Representantes de los once concellos gallegos vinculados al Camino Francés, en El Vaticano. EFE
14 noviembre, 2025
Los once concellos gallegos que sostienen el Camino Francés llevaron este miércoles a Roma algo más que cortesía institucional: le pusieron al papa León XIV una invitación directa para caminar con ellos en 2027, cuando vuelva a abrirse la Puerta Santa. La escena ocurrió en plena audiencia general, en la plaza de San Pedro, donde la delegación colocó en manos del pontífice una carta formal, una vieira de Sargadelos y un bordón jacobeo. La respuesta fue tan inesperada como diplomática: el Papa, sorprendido, dejó caer un “quizás” que ya bastó para encender el entusiasmo del grupo.
El viaje formaba parte del programa Almas del Camino, un intento de proyectar fuera de Galicia la dimensión cultural y espiritual de la ruta. Entre los asistentes estaban alcaldes, concejales y representantes de la Asociación Calle Mayor de Europa. La voz cantante la llevó Begoña Balado, concejala de Arzúa y recién estrenada presidenta de la Mancomunidade de Concellos Galegos do Camiño Francés, que acaba de tomar el relevo de Triacastela dentro del sistema bienal de rotación. La misiva entregada al pontífice había sido firmada por su antecesora, Olga Iglesias, pero el gesto ya le correspondió a Arzúa.
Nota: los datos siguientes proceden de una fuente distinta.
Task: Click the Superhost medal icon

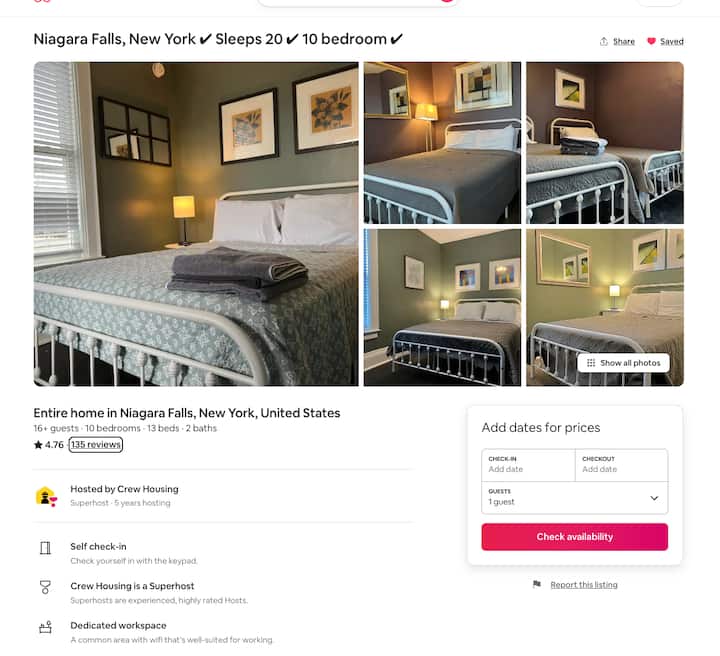Action: pos(45,587)
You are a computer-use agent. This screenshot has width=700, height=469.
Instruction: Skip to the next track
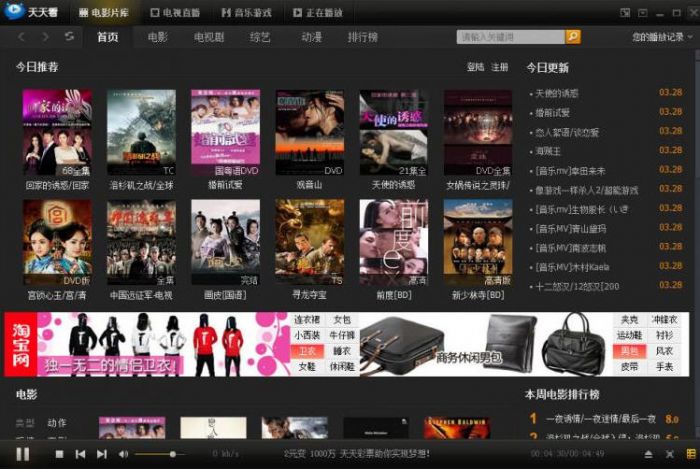click(x=101, y=454)
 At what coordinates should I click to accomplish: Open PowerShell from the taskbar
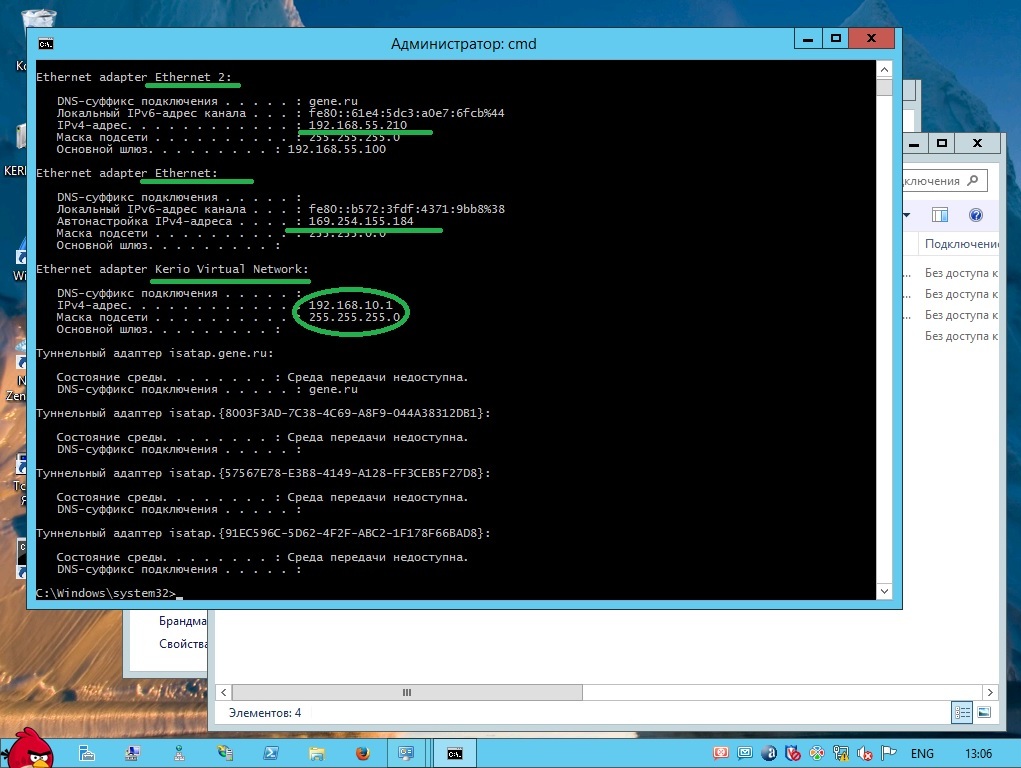[x=270, y=753]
La propuesta es sencilla y ambiciosa a la vez: que León XIV recorra alguno de los tramos gallegos del Camino Francés, la ruta más transitada del universo jacobeo. Un eventual paseo del Papa tendría un valor simbólico enorme y, como subrayó la delegación, funcionaría como un mensaje de unidad, paz e integración en un tiempo necesitado de señales claras. Además sería un empujón monumental para el Año Santo 2027, cuando la festividad del Apóstol vuelva a caer en domingo y se active la liturgia del Jubileo con la apertura de la Puerta Santa.
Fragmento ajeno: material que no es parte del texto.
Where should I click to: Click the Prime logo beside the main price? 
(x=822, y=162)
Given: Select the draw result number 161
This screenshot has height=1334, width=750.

En la comitiva figuraban, junto a Balado, el comisario de la iniciativa, José Tono Martínez; el vicepresidente de la Mancomunidade y teniente de alcalde de Melide, Xosé Igrexas; los alcaldes de Pedrafita do Cebreiro, Palas de Rei y Monterroso -José Luis Raposo, Pablo Taboada y Eloy Pérez-; la teniente de alcalde de Paradela, Ana Belén López; el secretario de Portomarín, Celestino Liñares, y el secretario de la propia Mancomunidade, Alfonso Alcalá. Un grupo compacto que aterrizó en Roma con un objetivo claro: abrir una puerta que, si el pontífice decide cruzar, colocaría a Galicia en el foco del mundo jacobeo como pocas veces antes.